**EXCERPTED TEXT**
Polish Spelt Pierogies


Working on my PhD means I work from home most of my days. When I have an impending deadline & really need to procrastinate the kitchen turns into elaborate-meal time. This week it was pierogies. I have helped make pierogies as a child in Poland, watching the multistep day-long process. I have been craving pierogies for a long time and I assumed without regular flour they were inaccessible to me forever. I was SO WRONG! Luckily with my wheat allergy I am able to indulge in spelt on a rare basis without too much symptoms.

Spelt pierogies are delicious and unlike the other blogs out there complain, spelt isn’t as strong of a flavor as you think, especially with savory pierogies. It may seem like there is a lot of steps but they are truly easy to make. They’re also cheap. Your invited guests don’t need to know that. 🙂


Makes about 16 pierogies


  • 2.5 cups of spelt flour
  • 1 tablespoon sour cream
  • 2 tablespoons olive oil
  • ½ tsp salt
  • 1 large egg (room temp)
  • 3/4 cup – 1 cup water

Potato & Cheese Filling 

  • 1 medium onion (softened over low heat for 15 − 20 min with butter, salt & pepper & some garlic)
  • ½ lb of grated cheddar cheese (I prefer a mix of medium and old)
  • 700 g of potatoes (about 3 medium)
  • Salt & pepper ( be liberal)

**THE PROBLEM**
From the spelt pierogi recipe, list every ingredient under "Potato & Cheese Filling," with its quantity.

Dataset excerpts
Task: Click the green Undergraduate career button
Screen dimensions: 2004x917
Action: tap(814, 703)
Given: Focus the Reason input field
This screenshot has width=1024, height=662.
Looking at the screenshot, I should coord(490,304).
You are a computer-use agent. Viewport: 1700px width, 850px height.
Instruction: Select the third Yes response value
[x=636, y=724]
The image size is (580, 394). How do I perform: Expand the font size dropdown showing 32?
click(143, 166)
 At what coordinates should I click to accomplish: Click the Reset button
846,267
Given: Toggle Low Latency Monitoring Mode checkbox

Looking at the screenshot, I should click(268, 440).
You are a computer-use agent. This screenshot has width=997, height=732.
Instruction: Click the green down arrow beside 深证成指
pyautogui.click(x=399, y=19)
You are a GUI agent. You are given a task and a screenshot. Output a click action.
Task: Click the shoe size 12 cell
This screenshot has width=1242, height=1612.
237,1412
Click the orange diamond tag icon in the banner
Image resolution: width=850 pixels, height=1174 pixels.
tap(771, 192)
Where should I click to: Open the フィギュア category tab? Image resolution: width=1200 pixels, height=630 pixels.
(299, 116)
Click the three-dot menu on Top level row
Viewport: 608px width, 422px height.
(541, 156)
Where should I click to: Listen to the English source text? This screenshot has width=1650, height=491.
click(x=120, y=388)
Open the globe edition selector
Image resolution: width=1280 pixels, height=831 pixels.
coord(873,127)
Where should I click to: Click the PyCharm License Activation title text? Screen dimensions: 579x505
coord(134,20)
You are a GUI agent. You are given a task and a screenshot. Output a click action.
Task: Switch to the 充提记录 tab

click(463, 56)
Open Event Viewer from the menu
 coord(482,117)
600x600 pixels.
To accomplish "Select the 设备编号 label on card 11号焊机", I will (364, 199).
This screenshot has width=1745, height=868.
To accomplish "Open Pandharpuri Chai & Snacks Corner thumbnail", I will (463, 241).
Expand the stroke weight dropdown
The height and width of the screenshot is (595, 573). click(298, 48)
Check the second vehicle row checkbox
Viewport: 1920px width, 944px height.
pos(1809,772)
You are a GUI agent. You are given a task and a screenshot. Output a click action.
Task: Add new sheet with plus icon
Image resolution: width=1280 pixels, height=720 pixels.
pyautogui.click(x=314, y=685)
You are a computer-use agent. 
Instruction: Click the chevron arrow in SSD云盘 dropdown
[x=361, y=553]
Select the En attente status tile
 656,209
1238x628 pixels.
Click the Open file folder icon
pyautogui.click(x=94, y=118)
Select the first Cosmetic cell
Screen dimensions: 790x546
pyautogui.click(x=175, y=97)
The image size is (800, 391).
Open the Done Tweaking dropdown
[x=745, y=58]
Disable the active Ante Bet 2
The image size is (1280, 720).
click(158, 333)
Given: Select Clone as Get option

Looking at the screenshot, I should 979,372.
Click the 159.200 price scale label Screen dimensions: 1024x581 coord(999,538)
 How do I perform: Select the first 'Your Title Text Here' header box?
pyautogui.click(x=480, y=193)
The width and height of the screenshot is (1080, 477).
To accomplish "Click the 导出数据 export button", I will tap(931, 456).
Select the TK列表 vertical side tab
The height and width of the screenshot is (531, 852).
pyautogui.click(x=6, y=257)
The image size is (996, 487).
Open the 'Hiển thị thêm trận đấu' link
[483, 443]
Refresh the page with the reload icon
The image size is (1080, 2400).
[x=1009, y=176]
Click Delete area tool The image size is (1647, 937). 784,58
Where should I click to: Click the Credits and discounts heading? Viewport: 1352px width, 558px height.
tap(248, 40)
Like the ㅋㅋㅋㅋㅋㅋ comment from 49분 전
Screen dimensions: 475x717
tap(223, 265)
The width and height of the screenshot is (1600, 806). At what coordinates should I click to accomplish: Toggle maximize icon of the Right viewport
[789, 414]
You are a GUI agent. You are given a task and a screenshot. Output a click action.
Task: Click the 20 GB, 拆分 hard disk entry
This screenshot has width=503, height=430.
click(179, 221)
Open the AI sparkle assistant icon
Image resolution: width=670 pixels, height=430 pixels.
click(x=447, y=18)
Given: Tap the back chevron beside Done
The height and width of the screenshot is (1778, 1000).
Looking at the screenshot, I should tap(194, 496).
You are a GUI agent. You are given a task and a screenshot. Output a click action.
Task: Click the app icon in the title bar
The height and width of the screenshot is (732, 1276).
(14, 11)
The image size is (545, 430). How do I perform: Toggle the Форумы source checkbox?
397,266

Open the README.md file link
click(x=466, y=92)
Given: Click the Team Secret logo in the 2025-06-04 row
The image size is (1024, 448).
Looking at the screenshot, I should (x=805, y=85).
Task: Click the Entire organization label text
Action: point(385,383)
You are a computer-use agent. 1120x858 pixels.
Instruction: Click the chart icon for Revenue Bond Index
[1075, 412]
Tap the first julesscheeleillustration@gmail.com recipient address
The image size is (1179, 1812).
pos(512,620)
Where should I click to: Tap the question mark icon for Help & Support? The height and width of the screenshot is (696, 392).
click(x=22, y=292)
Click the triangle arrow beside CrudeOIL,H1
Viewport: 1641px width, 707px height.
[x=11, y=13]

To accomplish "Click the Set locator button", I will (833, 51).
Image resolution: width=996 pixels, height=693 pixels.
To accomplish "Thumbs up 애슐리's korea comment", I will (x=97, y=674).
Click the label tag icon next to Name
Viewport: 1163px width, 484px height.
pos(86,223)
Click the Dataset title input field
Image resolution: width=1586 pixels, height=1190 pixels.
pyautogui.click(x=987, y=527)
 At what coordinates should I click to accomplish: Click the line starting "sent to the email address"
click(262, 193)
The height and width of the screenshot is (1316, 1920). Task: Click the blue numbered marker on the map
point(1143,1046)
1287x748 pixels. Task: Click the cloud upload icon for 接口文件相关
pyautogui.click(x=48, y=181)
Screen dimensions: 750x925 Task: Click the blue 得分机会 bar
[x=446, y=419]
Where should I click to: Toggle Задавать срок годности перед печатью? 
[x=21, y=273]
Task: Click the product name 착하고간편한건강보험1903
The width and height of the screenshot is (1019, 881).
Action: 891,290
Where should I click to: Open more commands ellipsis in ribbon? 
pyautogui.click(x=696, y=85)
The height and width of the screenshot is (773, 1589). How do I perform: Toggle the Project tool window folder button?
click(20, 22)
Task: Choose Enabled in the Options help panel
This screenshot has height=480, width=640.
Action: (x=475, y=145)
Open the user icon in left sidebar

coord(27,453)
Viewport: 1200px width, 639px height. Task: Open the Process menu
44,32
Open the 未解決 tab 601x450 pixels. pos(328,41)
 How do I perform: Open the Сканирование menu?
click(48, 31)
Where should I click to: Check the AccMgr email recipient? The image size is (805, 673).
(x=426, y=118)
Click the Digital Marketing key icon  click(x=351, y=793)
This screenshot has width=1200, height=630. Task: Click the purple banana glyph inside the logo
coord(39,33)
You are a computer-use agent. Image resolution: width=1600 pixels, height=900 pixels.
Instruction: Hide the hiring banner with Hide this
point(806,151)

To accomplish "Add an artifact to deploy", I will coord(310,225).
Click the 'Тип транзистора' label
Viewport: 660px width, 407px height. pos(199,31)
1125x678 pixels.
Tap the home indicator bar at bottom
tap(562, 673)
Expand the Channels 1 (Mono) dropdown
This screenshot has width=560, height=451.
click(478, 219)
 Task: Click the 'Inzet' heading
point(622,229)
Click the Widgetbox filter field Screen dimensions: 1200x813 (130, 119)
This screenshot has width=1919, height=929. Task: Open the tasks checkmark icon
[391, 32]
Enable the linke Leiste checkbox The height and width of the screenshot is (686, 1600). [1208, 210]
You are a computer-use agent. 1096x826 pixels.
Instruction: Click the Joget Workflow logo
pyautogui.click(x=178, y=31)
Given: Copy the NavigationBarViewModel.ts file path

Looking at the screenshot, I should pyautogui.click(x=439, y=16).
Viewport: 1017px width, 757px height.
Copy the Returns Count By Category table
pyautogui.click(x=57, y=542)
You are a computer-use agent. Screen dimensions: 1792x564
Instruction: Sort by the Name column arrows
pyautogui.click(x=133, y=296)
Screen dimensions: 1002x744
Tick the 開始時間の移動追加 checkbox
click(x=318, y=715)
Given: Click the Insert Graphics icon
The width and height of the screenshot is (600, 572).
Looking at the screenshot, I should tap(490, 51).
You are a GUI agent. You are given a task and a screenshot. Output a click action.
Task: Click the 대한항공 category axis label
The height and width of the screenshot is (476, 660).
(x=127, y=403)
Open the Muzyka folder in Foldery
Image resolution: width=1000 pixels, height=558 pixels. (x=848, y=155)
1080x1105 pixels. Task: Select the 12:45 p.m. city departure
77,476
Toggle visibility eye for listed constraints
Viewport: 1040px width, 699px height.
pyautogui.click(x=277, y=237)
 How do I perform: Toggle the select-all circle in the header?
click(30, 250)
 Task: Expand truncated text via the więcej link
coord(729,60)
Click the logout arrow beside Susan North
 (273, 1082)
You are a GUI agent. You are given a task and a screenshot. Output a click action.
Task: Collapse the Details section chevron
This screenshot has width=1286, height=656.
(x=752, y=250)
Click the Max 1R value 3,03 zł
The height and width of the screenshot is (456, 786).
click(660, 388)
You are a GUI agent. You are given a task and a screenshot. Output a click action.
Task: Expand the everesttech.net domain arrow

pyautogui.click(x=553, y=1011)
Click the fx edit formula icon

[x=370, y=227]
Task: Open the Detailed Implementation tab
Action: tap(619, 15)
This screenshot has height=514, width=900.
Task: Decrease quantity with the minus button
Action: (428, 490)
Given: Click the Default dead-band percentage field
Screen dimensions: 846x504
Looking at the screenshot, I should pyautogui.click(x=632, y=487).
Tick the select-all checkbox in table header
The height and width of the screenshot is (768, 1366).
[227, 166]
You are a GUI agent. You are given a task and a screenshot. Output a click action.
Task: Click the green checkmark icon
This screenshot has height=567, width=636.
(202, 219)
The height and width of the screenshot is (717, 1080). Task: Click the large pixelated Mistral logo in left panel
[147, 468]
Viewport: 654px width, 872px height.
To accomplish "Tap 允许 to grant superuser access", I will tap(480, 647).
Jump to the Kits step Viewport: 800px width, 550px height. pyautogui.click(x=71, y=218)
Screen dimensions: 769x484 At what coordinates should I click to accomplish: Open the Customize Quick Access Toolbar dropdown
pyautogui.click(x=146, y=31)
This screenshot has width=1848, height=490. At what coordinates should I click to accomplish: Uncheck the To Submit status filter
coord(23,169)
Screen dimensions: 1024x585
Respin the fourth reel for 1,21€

**ANSWER AREA**
- 1 medium onion (softened over low heat for 15 − 20 min with butter, salt & pepper & some garlic)
- ½ lb of grated cheddar cheese
- 700 g of potatoes (about 3 medium)
- Salt & pepper (be liberal)